While commentators are quick to praise innovation within the funds space, is there a case to say that the industry is still edging towards conservatism and risk aversion?

Portfolio Adviser


Speaking at this week’s Lipper Alpha Expert Forum, the firm’s EMEA research head Detlef Glow emphasised the abundance of innovation among the likes of ‘all weather’ bond funds, UCITS income strategies, absolute return and smart beta.

That’s a fair point, with many variations of these strategies having made their bow in the retail space within the past year or so.

Certainly, there is more depth in that universe compared to 10, or even five, years ago.

But, what does it really tell us when the best-selling ‘asset class’ of this year is predicted to be, well, mixed asset?

Lipper’s fund flows data for 2015 has multi-asset at 31% of total sales across Europe, followed by alternatives at 25%.

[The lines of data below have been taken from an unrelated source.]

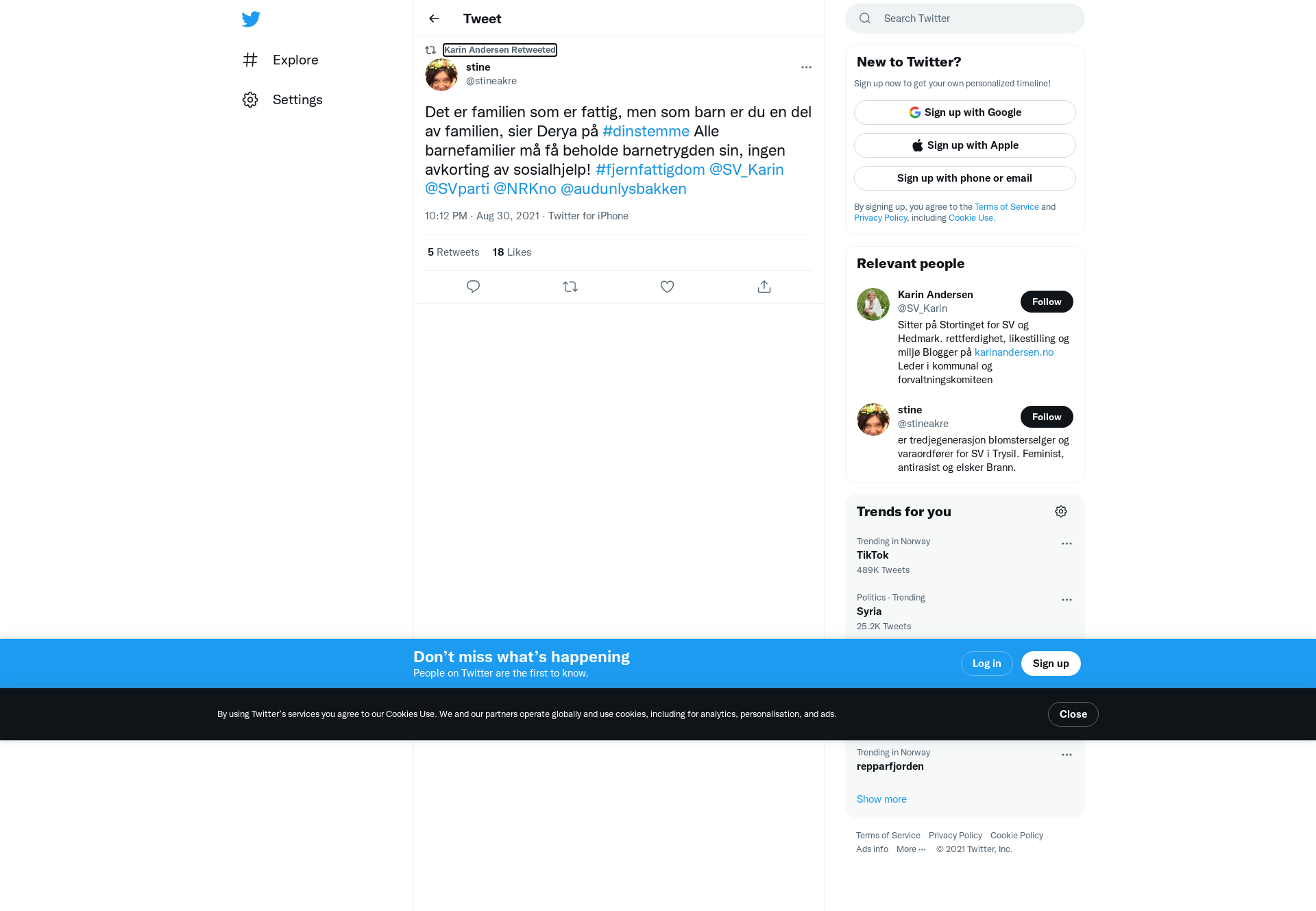
Task: Open more options for TikTok trend
Action: pos(1067,544)
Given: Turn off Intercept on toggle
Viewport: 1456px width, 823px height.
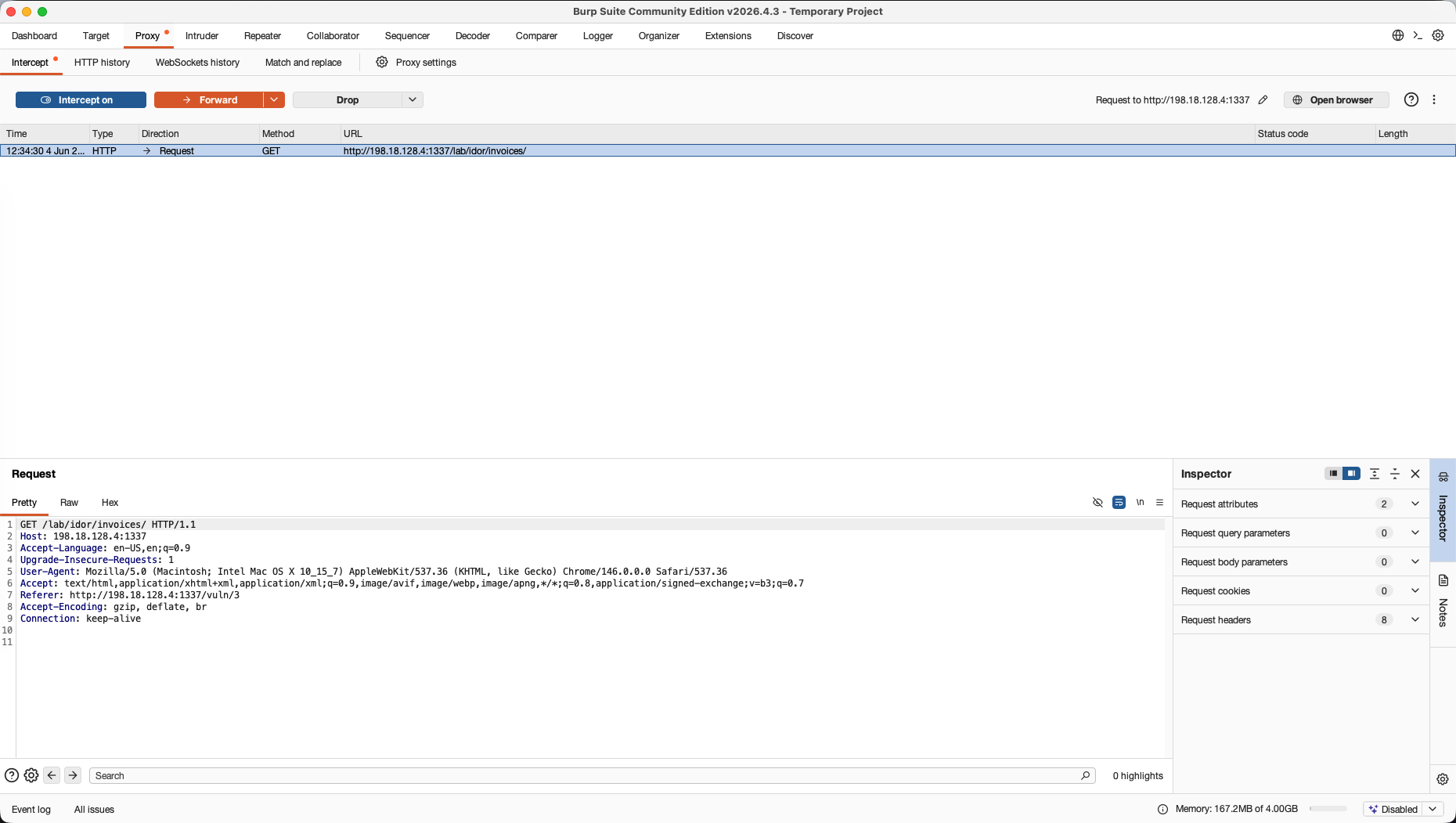Looking at the screenshot, I should click(81, 99).
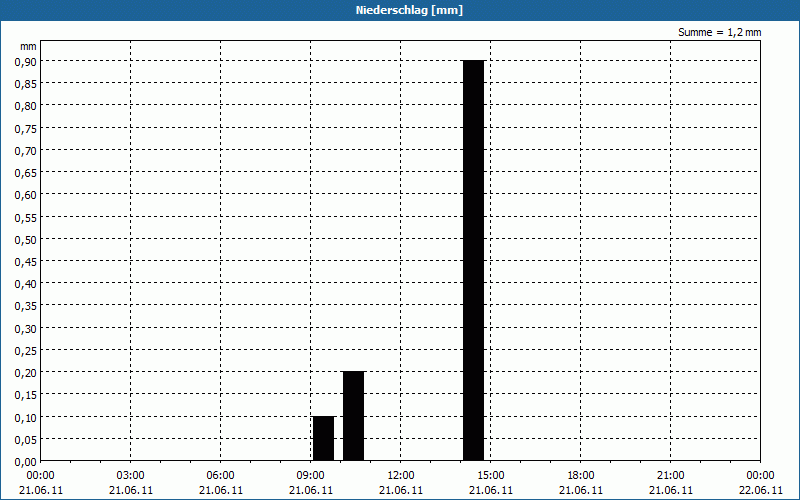Select the 0,35 y-axis value label
Image resolution: width=800 pixels, height=500 pixels.
coord(25,306)
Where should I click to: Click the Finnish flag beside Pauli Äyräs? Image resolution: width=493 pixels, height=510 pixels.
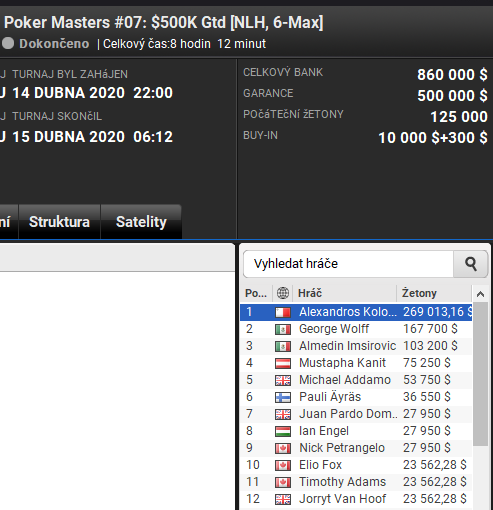pyautogui.click(x=283, y=397)
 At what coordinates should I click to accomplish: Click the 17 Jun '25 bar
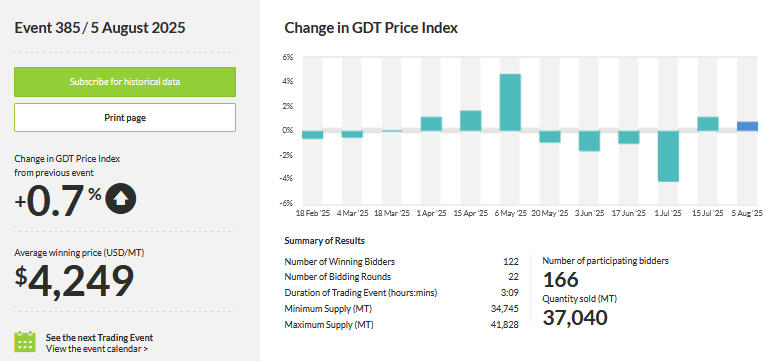click(629, 137)
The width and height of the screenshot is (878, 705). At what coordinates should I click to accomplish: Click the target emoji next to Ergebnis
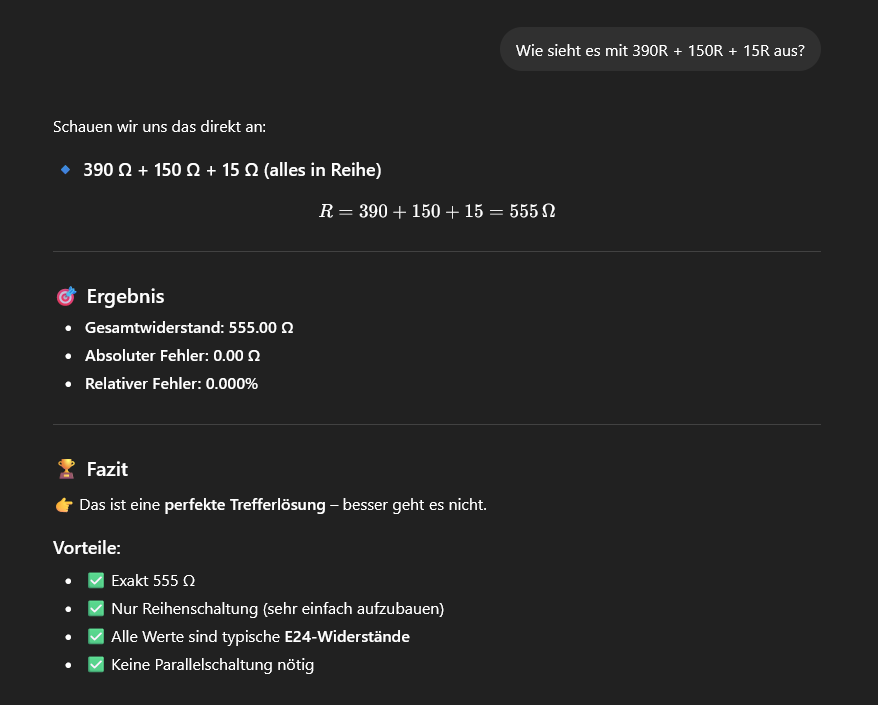pos(66,296)
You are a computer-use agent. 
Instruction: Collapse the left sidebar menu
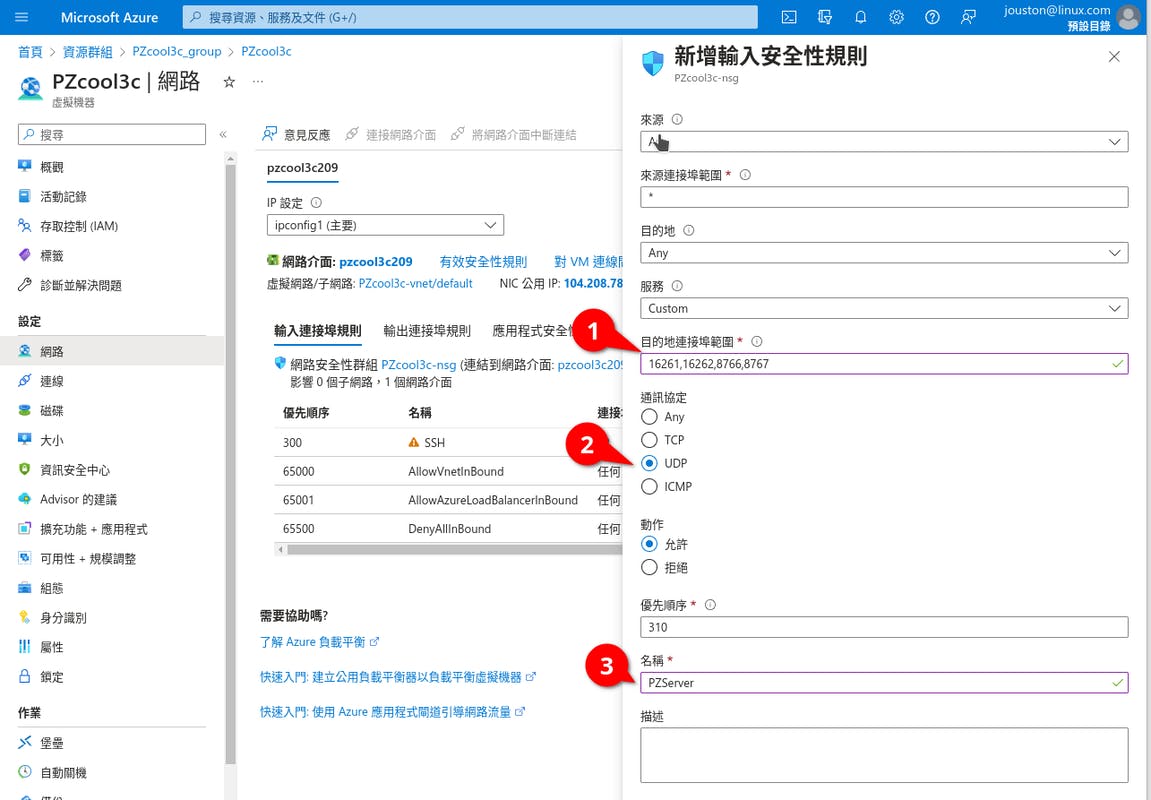[x=223, y=134]
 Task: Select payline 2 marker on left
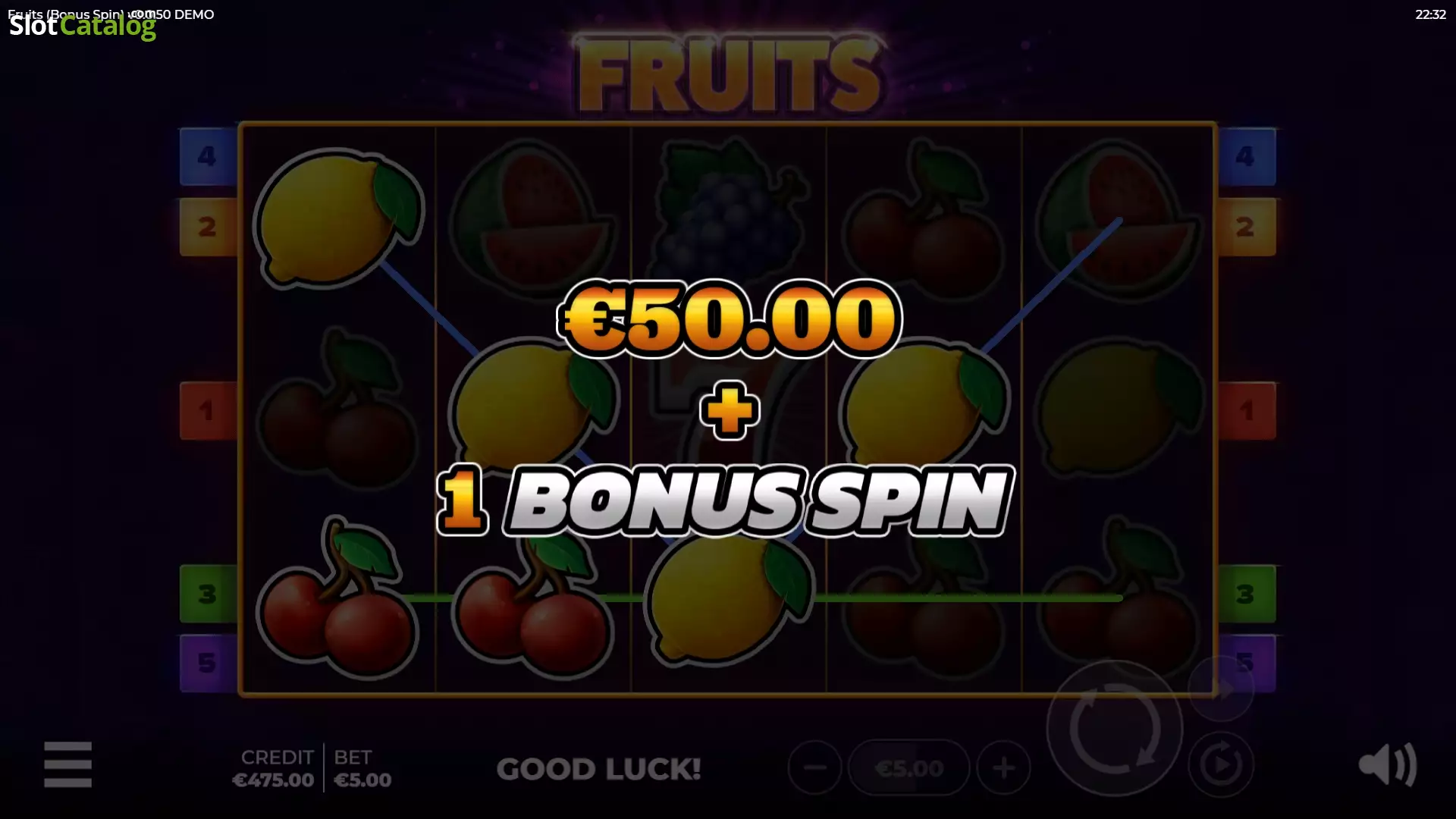pos(208,227)
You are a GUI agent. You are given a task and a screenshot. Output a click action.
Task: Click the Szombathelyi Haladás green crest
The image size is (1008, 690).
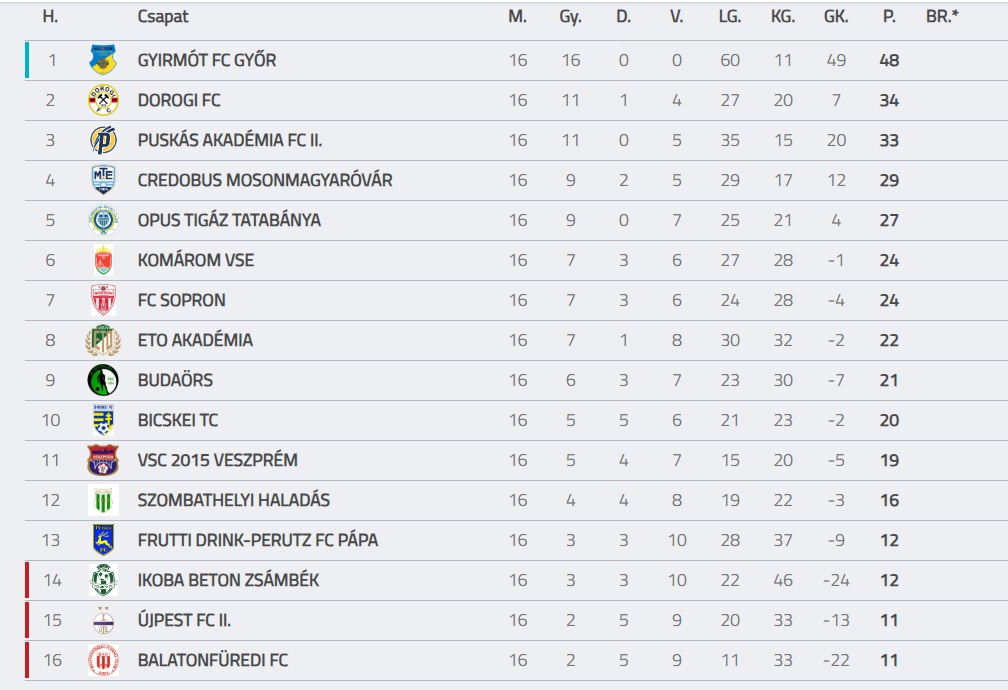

Multi-asset and absolute return funds it seems will dominate for some time yet. Why? The potential for capital protection, not growth, must have a lot to do with it. Are investors really pushing to make money, or just scared about losing what they already have?

Perhaps that’s oversimplifying things, though the message coming from fund groups over the past five years has certainly been of a different tone from bull markets of old.

Aviva Investors is a good case in point, with a UK retail funds business built not on single-strategy funds, but rather around its targeted multi-asset/multi-strategy AIMS funds and its volatility managed range.

The business has recently been shaped by CEO Euan Munro – previously an architect of Standard Life Investors’ incredibly popular GARS product – who sees AIMS very much as the “shop window” into Aviva’s offering.

“We want to be recognised as a global leader in outcome-oriented investing,” he told me.

“The critical client needs in my view are just wanting to make good sustainable returns, good sustainable income or they want beat inflation or liabilities.”

As with any service industry, the customer is always right, though I’d question how much pressure fund houses are now putting on intermediaries, the professionals who are supposed to determine risk profiles in the first place.